Project menager: professor Marcin Drąg

Research project objectives/Hypothesis

The ubiquitin-proteasome system plays a key role in maintaining the intracellular protein homeostasis. The biological role of this system in regulation of cellular processes is well established, but little is known about the pathophysiological significance of inducible form of proteasome called immunoproteasome. Upon induction by inflammatory cytokines such as interferon-?, three constitutively expressed ß-subunits are replaced by three new immuno-subunits. The first known function of the immunoproteasome is production of antigenic peptides for major histocompatibility complex class I (MHC I) presentation. Further studies revealed that this enzyme possesses broader biological significance and it is involved in the regulation of both immune and nonimmune responses.
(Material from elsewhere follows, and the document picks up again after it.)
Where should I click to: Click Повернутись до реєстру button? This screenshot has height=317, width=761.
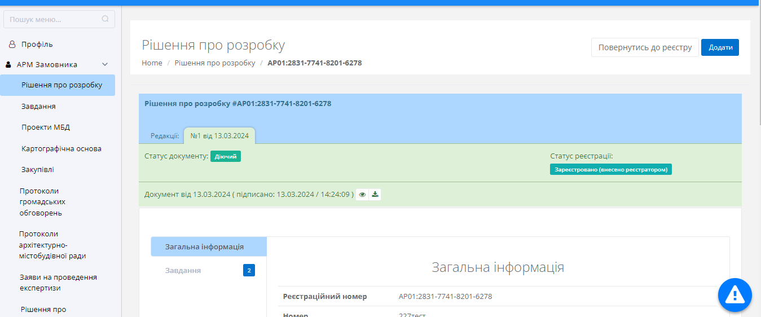pyautogui.click(x=645, y=47)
Its function makes it an important therapeutic target for the treatment of neurodegenerative and autoimmune diseases as well as cancer. Chemical tools such as substrates, inhibitors or activity based probes can be very useful for understanding enzyme functions. The main requirement for the use of aforementioned tools in biological research, is their selectivity toward tested enzymes. In the case of immunoproteasome, which possesses three catalytic subunits in its structure, it is necessary to design tools that would enable selective examination of each subunit. Currently, the same fluorogenic substrates are utilized in immunoproteasome and proteasome 20S studies due to similar substrate specificity of these enzymes. Thus, it is impossible to determine the activity of one subunit or enzyme. The main objective of this project is to develop a screening platform by which it will be possible to design and synthesize specific substrates for monitoring activity of each human immunoproteasome and 20S proteasome catalytic subunit. In the first step, the substrate specificity profile will be determined in P6-P2' pockets. The obtained substrate specificity matrix of the immunoproteasome will be compared with 20S proteasome specificity in order to design selective peptide sequence for each catalytic site of immunoproteasome. In the final stage of research, the selectivity of designed substrates toward both enzymes will be determined. We hope that this approach will be of more general use and could be applied for other members of proteases family.